Dışarı çıkarken "Nereye bu acele?" dedi ve kolunu omzuma attı. Hemen geri çekildim. Bana ters ters bakınca "Ya biri görürse." diye sessizce açıkladım. Benim bu ürkek halime güldü. "Ne o yoksa prenses hakkından korkuyor mu?" dedi alaycı bir şekilde.

"Hayır, kraldan korkuyor." dedim gözlerimi devirirken.

"Peki bu prenses şu anda nereye gitmekte?" dedi. "Arkadaşları ile kahvaltıya." dedim. "Peki prenses o zaman öğleden sonra sizi çalıyorum fakat şimdilik izinlisiniz." dedi. "Yok ya bu prenses istediği kişiyle, istediği zaman, istediğini yapabilir." dedim. Üzgün bir bakış attı. "Prenses prens ile zaman geçirmek istemiyor mu? Bu prensin canını yaktı." dedi. Hemen durdum. Ona baktım. "Ama prenses tercihini prensten yana kullanacak." diye kulağına fısıldadım.

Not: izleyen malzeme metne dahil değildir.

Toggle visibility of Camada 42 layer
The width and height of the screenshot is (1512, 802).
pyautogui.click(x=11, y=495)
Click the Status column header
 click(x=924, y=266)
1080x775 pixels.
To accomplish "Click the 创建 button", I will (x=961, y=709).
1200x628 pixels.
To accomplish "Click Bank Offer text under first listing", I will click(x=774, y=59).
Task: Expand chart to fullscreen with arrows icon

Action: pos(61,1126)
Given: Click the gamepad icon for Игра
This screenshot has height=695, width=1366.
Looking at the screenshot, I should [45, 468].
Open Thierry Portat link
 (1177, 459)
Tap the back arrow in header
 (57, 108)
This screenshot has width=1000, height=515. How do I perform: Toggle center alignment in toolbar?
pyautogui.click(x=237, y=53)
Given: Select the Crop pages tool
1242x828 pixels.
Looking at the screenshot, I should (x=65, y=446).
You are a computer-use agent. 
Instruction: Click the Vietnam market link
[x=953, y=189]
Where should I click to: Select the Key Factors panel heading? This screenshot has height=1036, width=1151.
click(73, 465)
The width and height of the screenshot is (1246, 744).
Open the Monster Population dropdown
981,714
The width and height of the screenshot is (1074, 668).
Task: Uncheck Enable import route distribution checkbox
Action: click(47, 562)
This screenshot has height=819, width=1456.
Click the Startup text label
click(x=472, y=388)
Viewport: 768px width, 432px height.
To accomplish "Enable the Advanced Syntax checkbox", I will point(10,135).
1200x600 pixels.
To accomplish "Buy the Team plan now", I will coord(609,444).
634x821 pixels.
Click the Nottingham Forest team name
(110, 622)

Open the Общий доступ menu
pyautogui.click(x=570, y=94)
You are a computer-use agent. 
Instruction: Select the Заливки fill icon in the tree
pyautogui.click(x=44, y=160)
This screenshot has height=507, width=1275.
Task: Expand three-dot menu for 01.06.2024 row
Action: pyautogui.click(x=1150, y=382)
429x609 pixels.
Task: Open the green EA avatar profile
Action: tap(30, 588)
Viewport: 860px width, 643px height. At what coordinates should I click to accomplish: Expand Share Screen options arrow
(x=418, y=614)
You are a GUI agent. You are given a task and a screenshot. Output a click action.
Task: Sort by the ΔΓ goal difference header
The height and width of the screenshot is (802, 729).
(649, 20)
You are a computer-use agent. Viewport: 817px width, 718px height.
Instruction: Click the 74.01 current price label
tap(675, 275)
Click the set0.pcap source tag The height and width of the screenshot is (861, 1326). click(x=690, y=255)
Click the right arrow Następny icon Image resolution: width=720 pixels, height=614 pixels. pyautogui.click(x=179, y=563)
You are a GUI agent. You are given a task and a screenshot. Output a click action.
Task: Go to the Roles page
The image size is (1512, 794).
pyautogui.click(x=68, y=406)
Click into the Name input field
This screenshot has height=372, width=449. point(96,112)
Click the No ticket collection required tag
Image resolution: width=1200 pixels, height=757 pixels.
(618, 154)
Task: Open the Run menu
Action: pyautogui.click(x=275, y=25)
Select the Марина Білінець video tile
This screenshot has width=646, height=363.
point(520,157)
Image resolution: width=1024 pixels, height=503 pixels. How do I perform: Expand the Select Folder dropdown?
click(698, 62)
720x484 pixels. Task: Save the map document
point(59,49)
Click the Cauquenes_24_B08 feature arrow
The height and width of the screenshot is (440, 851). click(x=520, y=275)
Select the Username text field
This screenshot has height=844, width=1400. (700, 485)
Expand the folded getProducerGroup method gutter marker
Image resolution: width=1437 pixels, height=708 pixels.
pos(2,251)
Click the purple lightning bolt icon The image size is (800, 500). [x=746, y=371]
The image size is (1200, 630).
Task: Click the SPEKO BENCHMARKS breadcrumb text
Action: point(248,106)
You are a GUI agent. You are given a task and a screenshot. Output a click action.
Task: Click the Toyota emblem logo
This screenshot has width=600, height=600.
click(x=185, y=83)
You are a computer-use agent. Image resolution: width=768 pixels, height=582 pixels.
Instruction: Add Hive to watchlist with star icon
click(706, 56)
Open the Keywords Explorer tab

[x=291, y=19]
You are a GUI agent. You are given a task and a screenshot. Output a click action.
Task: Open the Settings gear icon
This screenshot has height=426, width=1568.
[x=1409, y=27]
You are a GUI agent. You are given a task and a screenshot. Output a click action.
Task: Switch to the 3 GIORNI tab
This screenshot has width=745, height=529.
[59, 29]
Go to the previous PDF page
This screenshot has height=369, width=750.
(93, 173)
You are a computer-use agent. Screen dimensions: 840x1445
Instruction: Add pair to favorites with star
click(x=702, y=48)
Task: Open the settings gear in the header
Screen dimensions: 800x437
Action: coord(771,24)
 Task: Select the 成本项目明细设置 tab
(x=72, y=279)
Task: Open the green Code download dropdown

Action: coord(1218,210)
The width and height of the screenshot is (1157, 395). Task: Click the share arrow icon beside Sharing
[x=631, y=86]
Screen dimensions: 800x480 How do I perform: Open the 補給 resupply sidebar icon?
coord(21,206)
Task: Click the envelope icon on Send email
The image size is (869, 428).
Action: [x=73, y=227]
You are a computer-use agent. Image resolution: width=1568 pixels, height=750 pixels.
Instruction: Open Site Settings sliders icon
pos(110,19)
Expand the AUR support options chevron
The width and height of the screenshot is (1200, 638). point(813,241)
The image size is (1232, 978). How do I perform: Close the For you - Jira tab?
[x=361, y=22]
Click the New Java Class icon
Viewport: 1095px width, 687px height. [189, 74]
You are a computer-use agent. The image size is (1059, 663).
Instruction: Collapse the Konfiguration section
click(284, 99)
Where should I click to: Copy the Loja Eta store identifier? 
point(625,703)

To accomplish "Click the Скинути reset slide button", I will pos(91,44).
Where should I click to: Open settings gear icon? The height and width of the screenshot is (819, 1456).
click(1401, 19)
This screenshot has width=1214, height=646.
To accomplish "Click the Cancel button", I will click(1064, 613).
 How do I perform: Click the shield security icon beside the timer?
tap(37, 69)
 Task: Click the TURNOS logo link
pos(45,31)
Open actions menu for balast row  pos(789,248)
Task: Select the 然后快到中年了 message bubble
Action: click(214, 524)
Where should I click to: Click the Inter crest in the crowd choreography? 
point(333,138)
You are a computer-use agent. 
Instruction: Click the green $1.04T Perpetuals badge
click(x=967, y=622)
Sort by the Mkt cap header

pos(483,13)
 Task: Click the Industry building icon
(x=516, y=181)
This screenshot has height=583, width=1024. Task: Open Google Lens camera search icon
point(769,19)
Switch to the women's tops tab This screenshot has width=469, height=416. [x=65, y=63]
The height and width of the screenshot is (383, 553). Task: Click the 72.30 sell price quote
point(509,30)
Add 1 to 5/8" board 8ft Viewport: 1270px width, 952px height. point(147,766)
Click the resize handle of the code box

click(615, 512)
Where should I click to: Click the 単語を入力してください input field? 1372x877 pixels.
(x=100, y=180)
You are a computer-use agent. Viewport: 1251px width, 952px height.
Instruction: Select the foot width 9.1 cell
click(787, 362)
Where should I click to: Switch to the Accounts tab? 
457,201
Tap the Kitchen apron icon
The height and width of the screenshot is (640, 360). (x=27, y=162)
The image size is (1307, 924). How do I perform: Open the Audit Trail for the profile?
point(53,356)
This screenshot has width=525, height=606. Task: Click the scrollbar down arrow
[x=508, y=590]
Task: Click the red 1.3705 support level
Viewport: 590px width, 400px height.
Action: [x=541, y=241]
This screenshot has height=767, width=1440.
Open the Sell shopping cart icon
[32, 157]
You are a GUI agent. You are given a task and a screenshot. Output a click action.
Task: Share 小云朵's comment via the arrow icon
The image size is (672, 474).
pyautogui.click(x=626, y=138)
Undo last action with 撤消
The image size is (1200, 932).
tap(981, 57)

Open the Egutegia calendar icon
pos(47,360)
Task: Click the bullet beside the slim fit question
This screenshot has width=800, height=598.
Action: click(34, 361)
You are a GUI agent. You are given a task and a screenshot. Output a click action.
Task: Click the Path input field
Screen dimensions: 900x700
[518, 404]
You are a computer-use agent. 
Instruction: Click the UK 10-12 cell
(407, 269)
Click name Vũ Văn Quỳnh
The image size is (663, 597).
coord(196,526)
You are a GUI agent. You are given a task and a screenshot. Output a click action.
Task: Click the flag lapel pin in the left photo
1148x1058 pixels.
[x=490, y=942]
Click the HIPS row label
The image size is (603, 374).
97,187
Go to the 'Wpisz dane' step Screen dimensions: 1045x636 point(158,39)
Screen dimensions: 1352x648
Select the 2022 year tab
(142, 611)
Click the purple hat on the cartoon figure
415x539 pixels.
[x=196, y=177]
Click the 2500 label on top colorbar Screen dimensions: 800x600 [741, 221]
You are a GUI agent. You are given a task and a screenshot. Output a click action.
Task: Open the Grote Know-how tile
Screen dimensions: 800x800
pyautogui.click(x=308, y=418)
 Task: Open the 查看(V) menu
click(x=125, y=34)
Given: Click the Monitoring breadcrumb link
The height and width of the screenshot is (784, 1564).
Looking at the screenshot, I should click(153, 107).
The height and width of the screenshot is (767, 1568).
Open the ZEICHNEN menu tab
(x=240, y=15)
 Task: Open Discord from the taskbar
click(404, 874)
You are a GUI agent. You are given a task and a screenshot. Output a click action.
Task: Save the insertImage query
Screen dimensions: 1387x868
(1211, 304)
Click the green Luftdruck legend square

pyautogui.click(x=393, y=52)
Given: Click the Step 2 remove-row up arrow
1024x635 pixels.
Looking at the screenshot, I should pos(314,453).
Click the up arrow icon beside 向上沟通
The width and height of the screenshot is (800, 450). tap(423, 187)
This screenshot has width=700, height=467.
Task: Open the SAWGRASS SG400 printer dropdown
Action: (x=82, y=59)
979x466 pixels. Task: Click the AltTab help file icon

Kahvaltıda detay verdikten sonra Debby'nin evinde oturuyorduk. Birden telefonum çaldı. Arayan Sebastian'dı. "Buyrun Cloe'nin telefonu." dedim sekreter sesini taklit ederek. "Acaba Cloe ile görülebilir miyim?" diye sordu Sebastian oyuna devam ederek. Güldüm. "Aşağı gel fıstık. Bekletme beni." dedi ve telefonu kapattı.

Kızlara 'lütfen izin verin' bakışı attım. Onaylayan gülümsemeler alınca ışık hızıyla aşağı fırladım.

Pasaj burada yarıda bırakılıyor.